In a similar way, you can opt into the new behavior in older Gradle versions using:

mavenCentral { metadataSources { mavenPom() } }

Since Gradle 5.3, when parsing a metadata file, be it Ivy or Maven, Gradle will look for a marker indicating that a matching Gradle Module Metadata files exists. If it is found, it will be used instead of the Ivy or Maven file.

Starting with Gradle 5.6, you can disable this behavior by adding ignoreGradleMetadataRedirection() to the metadataSources declaration.

Example 18. Maven repository that does not use gradle metadata redirection

build.gradle.kts

repositories {
    maven {
        url = uri("http://repo.mycompany.com/repo")
        metadataSources {
            mavenPom()
            artifact()
            ignoreGradleMetadataRedirection()
        }
    }
}

build.gradle

repositories {
    maven {
        url "http://repo.mycompany.com/repo"
        metadataSources {
            mavenPom()
            artifact()
            ignoreGradleMetadataRedirection()
        }
    }
}

Plugin repositories vs. build repositories

Gradle will use repositories at two different phases during your build.

The first phase is when configuring your build and loading the plugins it applied. To do that Gradle will use a special set of repositories.

The second phase is during dependency resolution. At this point Gradle will use the repositories declared in your project, as shown in the previous sections.

Plugin repositories

By default Gradle will use the Gradle plugin portal to look for plugins.

However, for different reasons, there are plugins available in other, public or not, repositories. When a build requires one of these plugins, additional repositories need to be specified so that Gradle knows where to search.

As the way to declare the repositories and what they are expected to contain depends on the way the plugin is applied, it is best to refer to Custom Plugin Repositories.
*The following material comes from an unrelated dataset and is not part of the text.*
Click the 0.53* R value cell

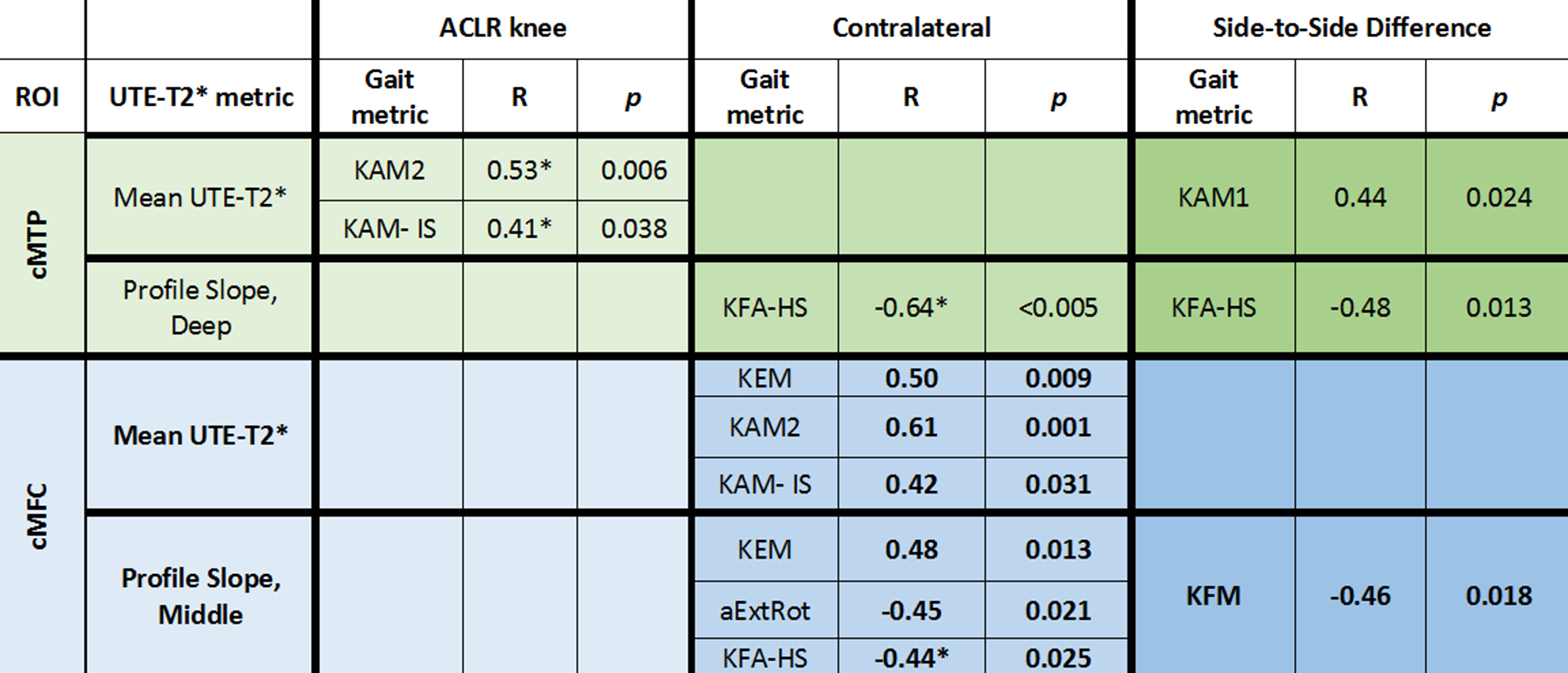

Centralizing repositories declaration

Instead of declaring repositories in every subproject of your build or via an allprojects block, Gradle offers a way to declare them in a central place for all projects.

Central declaration of repositories is an incubating feature.

Repositories used by convention in every subproject can be declared in the settings.gradle(.kts) file:

Example 19. Declaring a Maven repository in settings

settings.gradle.kts

dependencyResolutionManagement {
    repositories {
        mavenCentral()
    }
}

settings.gradle

dependencyResolutionManagement {
    repositories {
        mavenCentral()
    }
}

The dependencyResolutionManagement repositories block accepts the same notations as in a project. This includes Maven or Ivy repositories, with or without credentials, etc.

By default, repositories declared by a project in build.gradle(.kts) will override whatever is declared in settings.gradle(.kts):

Example 20. Preferring project repositories

settings.gradle.kts

dependencyResolutionManagement {
    repositoriesMode = RepositoriesMode.PREFER_PROJECT
}

settings.gradle

dependencyResolutionManagement {
    repositoriesMode = RepositoriesMode.PREFER_PROJECT
}

There are three modes for dependency resolution management:

Mode Description Default? Use-Case

Mode	Description	Default?	Use-Case
`PREFER_PROJECT`	Any repository declared on a project will cause the project to use the repositories declared by the project, ignoring those declared in settings.	Yes	Useful when teams need to use different repositories not common among subprojects.
`PREFER_SETTINGS`	Any repository declared directly in a project, either directly or via a plugin, will be ignored.	No	Useful for enforcing large teams to use approved repositories only, but will not fail the build when a project or plugin declares a repository.
`FAIL_ON_PROJECT_REPOS`	Any repository declared directly in a project, either directly or via a plugin, will trigger a build error.	No	Useful for enforcing large teams to use approved repositories only.

PREFER_PROJECT

Any repository declared on a project will cause the project to use the repositories declared by the project, ignoring those declared in settings.

Yes

Useful when teams need to use different repositories not common among subprojects.

PREFER_SETTINGS

Any repository declared directly in a project, either directly or via a plugin, will be ignored.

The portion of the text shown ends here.